You are right that the nosy super is about the only thing the show could borrow that would really mark is as ODAAT, and not a generic multi-generational family with a reused title. But if they are in a big old house like the one Julie, Barbara and their husbands rented, you could have a nosy owner/landlord, and that wouldn't be quite as bad, especially if you made the house in need of repairs, so they actually are calling him a lot. You could also change him to a nosy neighbor. Nosy neighbors were a stand-by in television for decades, and they are significantly less creepy than a super who keeps letting himself in with his pass-key.
I watched only a couple eps of the most recent (gawd-awful) OC, but I couldn't believe how horrible Matthew Perry was, and he is a very funny guy. Maybe he was badly directed, but I saw him interviewed before the show, and I got the sense that he was the driving force behind the remake, and could do what he wanted. He claimed he was Oscar in real life, and not fussy like his Chandler character. Doesn't matter. Lots of people suck at playing themselves, and the more they can latch onto quirks and other character business, the more they can throw themselves into the character. People, even actors, are shy about baring their actual selves. If fact, most actors relish being someone else, and don't want to be themselves (in front of an audience, anyway).

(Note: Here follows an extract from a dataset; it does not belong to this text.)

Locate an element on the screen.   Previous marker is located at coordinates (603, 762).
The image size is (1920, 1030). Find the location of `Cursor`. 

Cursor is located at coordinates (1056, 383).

Part of the problem with it is the same problem that at shot-for-shot ODAAT remake would have: divorce isn't news anymore. Two single, straight men approaching, but not quite middle-aged, and not grieving over early widowerhood, were novelties when OC came out, just as a non-widow, single woman with teenaged daughters was when ODAAT came out. There really weren't places set up for people like Oscar and Felix to live in, in New York. So-called "Bachelor apartments" were places for young men, and usually had maid service and very small kitchen areas with the idea that the men ate out a lot, and tended to be in areas that were noisy and kept you up late. Other than that, there were efficiency apartments for young couples, and apartments for families. So two older, divorced men sharing an apartment designed for either a young family, or a much older couple with a second bedroom intended as a guest room, or a study, made a lot of sense.
Now New York is full of ideal places for older single people. There are lots of divorced people, and lots of people never-married in their thirties who will still get married, plus lots of people who just may never marry, and it's OK now. Plus, couples who share a bedroom, and want something upscale, and don't intend to have children, and that's much more acceptable now than it once was.
Divorce isn't shocking anymore, and people in divorced families don't lack for support anymore (compared to negative support in 1970). Barbara and Julie wouldn't be in a minority by living in a one-parent household, and Ed could never pull his "I can't pay child support," because the state would probably be taking it from his checks and paying it for him as a matter of course (I'm from Indiana, and it's pretty unusual that this doesn't happen, even in amicable divorces). People would probably assume Ann is divorced since she had one last name, and her children another, and it would shock no one, albeit, even if she'd never been married to Ed, that still wouldn't shock very many people. (If the ODAAT premiered tonight, Barbara and Julie would be about the age of the baby Ross and Rachel had on Friends).